Estou preocupado que ao repetir "o código é lei" e "é neutro, ponto" lavemos as mãos das consequências reais. Se o sistema termina concentrando mais riqueza em poucas mãos (Whales que compraram barato em 2010-2013 ou mineradores industriais), ou deixa de fora a maioria que não tem para investir de entrada, não estamos falando de neutralidade material. É neutralidade formal: as regras são iguais para todos... mas o ponto de partida nunca foi.
E nem falamos da brecha digital. Nem todos têm acesso estável à internet, eletricidade barata ou o conhecimento para gerenciar Wallets sem intermediários. No final, muitos acabam confiando em Exchanges ou custodiais que replicam os mesmos vícios dos Bancos tradicionais. A tecnologia não elimina intermediários; a desloca. Dito isso, o Bitcoin tem coisas que nenhum banco ou governo pode igualar: é aberto, auditável por qualquer um, e uma vez que você está dentro, ninguém pode mudar as regras arbitrariamente para prejudicá-lo em particular. Isso o torna mais resistente e, de certa forma, mais "justo" a longo prazo do que um sistema onde depende de quem está no poder.

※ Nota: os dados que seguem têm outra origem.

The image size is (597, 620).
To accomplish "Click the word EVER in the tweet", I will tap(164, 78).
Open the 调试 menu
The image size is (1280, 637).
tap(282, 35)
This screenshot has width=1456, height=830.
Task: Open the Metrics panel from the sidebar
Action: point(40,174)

Para mim, a verdadeira neutralidade estaria em que todos pudéssemos começar de um lugar parecido, mas no mundo real isso não acontece. O Bitcoin não é um espelho limpo; reflete os valores de quem o criou e de quem o adotou mais cedo. Não é nem o demônio nem o salvador neutro que alguns pensam. É uma ferramenta brutalmente eficaz com uma filosofia por trás, e é bom reconhecer isso, para usá-lo com os olhos bem abertos.
FIM.
O que vocês acham? Acreditam que a neutralidade é real, ou é uma narrativa bonita que contamos para não discutir o incômodo? Estou interessado no debate, sem fanatismo.